> 設問一覧
(a) 中華ネックのフレットに関する抜粋に記されている、Jascarなどのフレットに用いられる合金の構成金属を、それぞれの配合比率とともにすべて挙げてください。
(b) 中華ネックのフレットに関する抜粋では、ニッケルシルバーか否かを確かめる実験でフレットに何をかけましたか。
(c) 中華ネックのフレットに関する抜粋について、最後の文の後に続く文章を書き進めてください。

**** 抜粋 ****

前回の記事Aliexpressでローステッドメイプルのネックを買った結果wにて中華ネックのフレットの金属が謎過ぎるという話をしたのだが、今回は我々調査団がコイツの謎を追ってみようと思う。
上の画像は、中華ネックから抜いた謎フレット(上)とJascarのフレット(下)を比べてみたものです。
もうね、色が全然違うという。
ギターのフレットとして使われる金属は基本的にニッケルシルバーとステンレスに絞られると思うが、
参照:https://www.premierguitar.com/understanding-frets-and-fret-wear
謎フレットはその見た目や硬度からしてそのどちらでもないようです。
ああ、気持ち悪いったらありゃしない。
ということで、中年探偵団の出番です。( ー`дー´)キリッ
本来、専用の測定器的なものを用いてチェックするのが筋なのであろうが、勿論そんなものはないので・・。
ステンレスではなかった
色的にはステンレスとも言えなくないのですが、どうなのか?
最近ギターに良く使われるようになったステンレスのフレットは、その硬度と耐久性に特徴がありますな。見た目もピカピカです。
フレットカッターもステンレス専用のものでないと歯がボロボロになるくらいである。
試しに安いステンレスのネジを手持ちのフレットカッター(ニッケルシルバー用)で切ってみると、
ねじの先っぽの部分ですから硬すぎて無理です。カッターの歯だけでなく手が死にます。アイタタ
では、例のフレットはどうかというと・・・
あっさりカットできた。
むしろJascarのニッケルシルバーフレットよりも粘りがなく、「パキン」と軽くカットできる印象である。
実際にステンレスフレットを切っている訳ではないのですが、比較するまでもないでしょう。。
ニッケルシルバーでもない
だとしたら、やっぱりニッケルシルバーなのかなあ?色が違うけどなあ・・・
ということでニッケルシルバーか否かを確かめる実験をしてみます。
まず、そもそもニッケルシルバーとは何か?というと、銅と亜鉛とニッケルからなる合金であり「洋白」なんて呼ばれています。
色はやや黄みがかった白で上品な雰囲気をもっていて、フルートとかサックスなどもで使われているんですなあ。
で、Jascarやその他のフレットは、銅:62%、ニッケル:18%、亜鉛:20%という配合の合金らしい(洋白であるか否かはちゃんと配合の比率で決まっており、その範囲内という訳です)。
銅の配合比率が大きいから銅の色味があるんですなあ。
まあ、Jascarの色を見た段階で、謎フレットは違うというのがわかるんだが、念の為実験してみます。
家庭でも手に入る酢酸をかけてみますた。
数時間放置してみると・・・・
バッキバキに錆びてしもうた。
はい、これはJascarのフレットです!!(左のやつ)
どうも銅の成分が反応しているっぽい。

**** 提示データ ****

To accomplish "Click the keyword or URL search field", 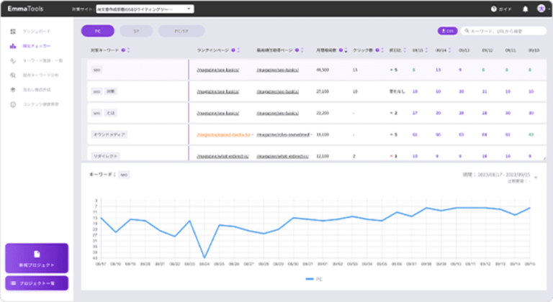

****
**** 提示データ ****

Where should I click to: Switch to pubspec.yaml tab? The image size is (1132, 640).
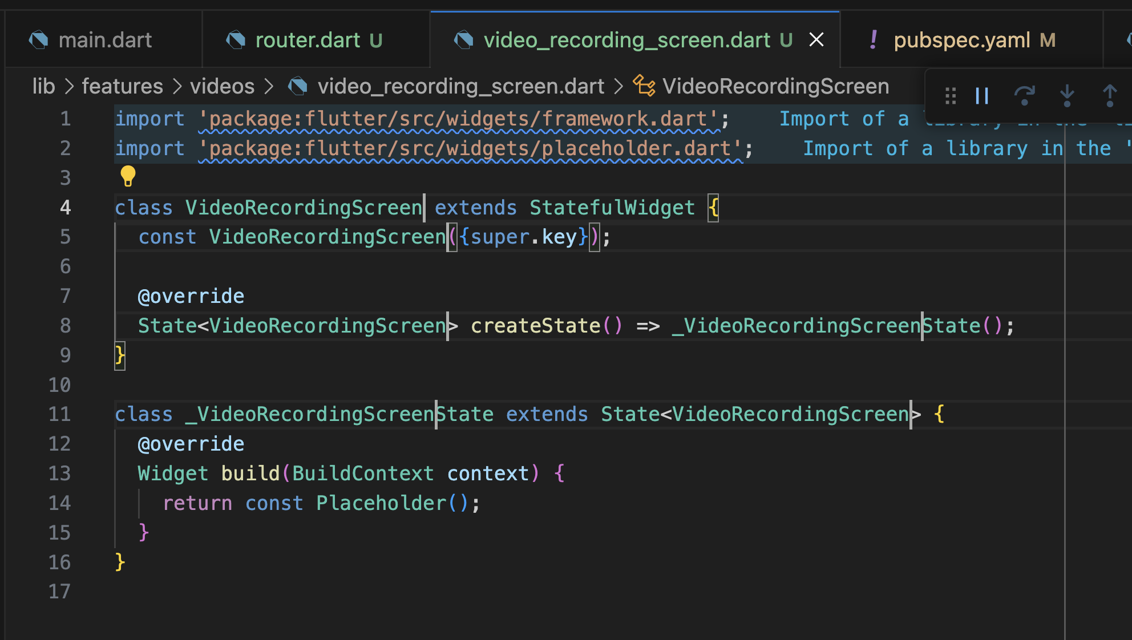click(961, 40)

****

> 設問別解答
(a) 銅：62%、ニッケル：18%、亜鉛：20%

(b) 家庭でも手に入る酢酸です。

(c)
んで、謎フレットですが・・・
まったく変わらねえ。
これでわかるのは、どうやらニッケルシルバーとして定義されている合金の範囲内ではなさそうということですな。銅が入ってないのか、それとも配合の比率が違うのか。
一体何だよこの謎金属は・・・?
謎が深まるなあ。
金属の正体についての考察
ステンレスでもなく、ニッケルシルバーでもなさそう、この金属の正体は何なんだろうなあと思うわけですが、決め手はないのだが、なんとなく亜鉛かアルミのようではあります(少なくても磁石にはつかなかったので非金属ではあるようだ)。
直接的にこの説を証明するのではないのだが、ちょっとおもしろいデータがあるんです。
商社の(株)ミヤタさんのデータによると銅の値段は亜鉛やアルミの2倍以上のようなのだ。
ということは、コストカットを目的として
- 合金の配合割合が変えられている
- まったく別の金属が使われている
というのはあり得る話だ。
例えば、銅:10%、ニッケル:18%、亜鉛:72%とかねw
だって、Jascarのフレットって我々一般消費者が買うと普通に1セット2,000円~3,000円とかするわけで、仕入れ値だと多分1,000円~1,500円になるわけじゃないっすか。
Jascarなんて有名どころではなくても、銅の価格が上がっている以上、フレットはそこそこのお値段にはなるでしょうな。
んで、例のフレットが載ったネックは、Aliexpressで6,500円(送料込み)ですよ。
ざっくり50%の3,250円で仕入れて販売されているとすると、そのうちフレットの材料費が占める割合は下手すると3分の1、4分の1!?その他の材料費や人件費を考えたらどうやって利益出すねん?みたいな感じになる訳です。
とすると、安い金属を使ったとにかく安いフレットを仕入れ、製造原価を限界まで下げているんじゃないか?という推測が成り立つ。
なんだか、地溝油(下水油)問題を思い起こさせるなあ。
他の製品から材料が流用されてるのかなあ
もう一つ、コストカットといえば、他のラインからの原材料流用もあり得るなと。
例えば安価なトレモロブリッジのブロックは亜鉛で作られているけど、ギターのパーツを作る工場はそれなりに色々な製品を製造しているのだろうから、フレット製造ラインに別ラインで使用している素材を流用しているっちゅう可能性もなきにしもあらずではないか?
だって、一括して大量に材料を仕入れればその分、単位あたりの仕入れ値を下げられる訳ですからね、製造原価を下げようとすれば、まああり得る話だと思う。
まとめ
まとめとしては、
- 金属の謎は謎のままであった
- 少なくても、ステンレスやニッケルシルバーではない
- もしかすると、価格が高い銅ではなく比較的安価な亜鉛を多く配合しているのかもしれない
- もしかすると、全く別の金属かもしれない
ということです。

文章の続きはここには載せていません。